** Opening ENTRIES SUPPLIED block **

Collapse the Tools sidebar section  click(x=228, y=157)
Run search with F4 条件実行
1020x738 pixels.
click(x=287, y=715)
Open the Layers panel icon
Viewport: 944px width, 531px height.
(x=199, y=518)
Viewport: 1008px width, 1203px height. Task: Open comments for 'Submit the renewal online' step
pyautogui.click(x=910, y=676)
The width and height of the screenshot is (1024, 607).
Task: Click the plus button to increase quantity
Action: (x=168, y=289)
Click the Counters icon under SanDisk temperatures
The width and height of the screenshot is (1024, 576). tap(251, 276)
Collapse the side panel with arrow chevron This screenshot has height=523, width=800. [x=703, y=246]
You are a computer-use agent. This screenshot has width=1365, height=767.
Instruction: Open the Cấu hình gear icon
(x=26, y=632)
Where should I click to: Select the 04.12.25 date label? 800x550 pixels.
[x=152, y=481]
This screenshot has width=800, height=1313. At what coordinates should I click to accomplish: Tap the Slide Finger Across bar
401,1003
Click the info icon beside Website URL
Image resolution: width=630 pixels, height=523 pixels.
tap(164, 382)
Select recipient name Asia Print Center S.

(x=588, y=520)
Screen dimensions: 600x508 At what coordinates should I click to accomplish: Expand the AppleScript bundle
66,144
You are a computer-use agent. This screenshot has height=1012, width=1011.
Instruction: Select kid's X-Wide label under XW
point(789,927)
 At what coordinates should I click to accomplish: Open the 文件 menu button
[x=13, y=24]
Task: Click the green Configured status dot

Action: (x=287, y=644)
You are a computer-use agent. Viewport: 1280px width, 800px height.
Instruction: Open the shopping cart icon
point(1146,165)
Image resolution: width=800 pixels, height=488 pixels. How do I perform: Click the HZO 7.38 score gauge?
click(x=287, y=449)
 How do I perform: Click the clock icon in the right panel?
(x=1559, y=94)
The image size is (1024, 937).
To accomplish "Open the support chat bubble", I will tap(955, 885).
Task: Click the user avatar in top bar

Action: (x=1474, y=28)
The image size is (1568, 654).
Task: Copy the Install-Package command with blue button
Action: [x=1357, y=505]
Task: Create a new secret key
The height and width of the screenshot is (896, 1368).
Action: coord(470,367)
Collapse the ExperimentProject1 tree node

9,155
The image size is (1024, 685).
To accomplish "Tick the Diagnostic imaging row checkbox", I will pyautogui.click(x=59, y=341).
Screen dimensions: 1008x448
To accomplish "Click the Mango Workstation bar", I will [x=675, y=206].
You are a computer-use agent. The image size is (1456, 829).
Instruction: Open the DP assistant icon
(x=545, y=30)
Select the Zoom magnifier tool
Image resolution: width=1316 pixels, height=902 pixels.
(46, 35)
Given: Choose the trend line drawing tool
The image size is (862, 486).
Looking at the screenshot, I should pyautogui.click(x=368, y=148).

** Closing ENTRIES SUPPLIED block **

TASK DETAILS: Every line from the data above that contains "agent" must appear in the answer.

EXERCISE OUTPUT:
You are a computer-use agent. This screenshot has width=1365, height=767.
You are a computer-use agent. This screenshot has height=1012, width=1011.
You are a computer-use agent. Viewport: 1280px width, 800px height.
You are a computer-use agent. The image size is (1456, 829).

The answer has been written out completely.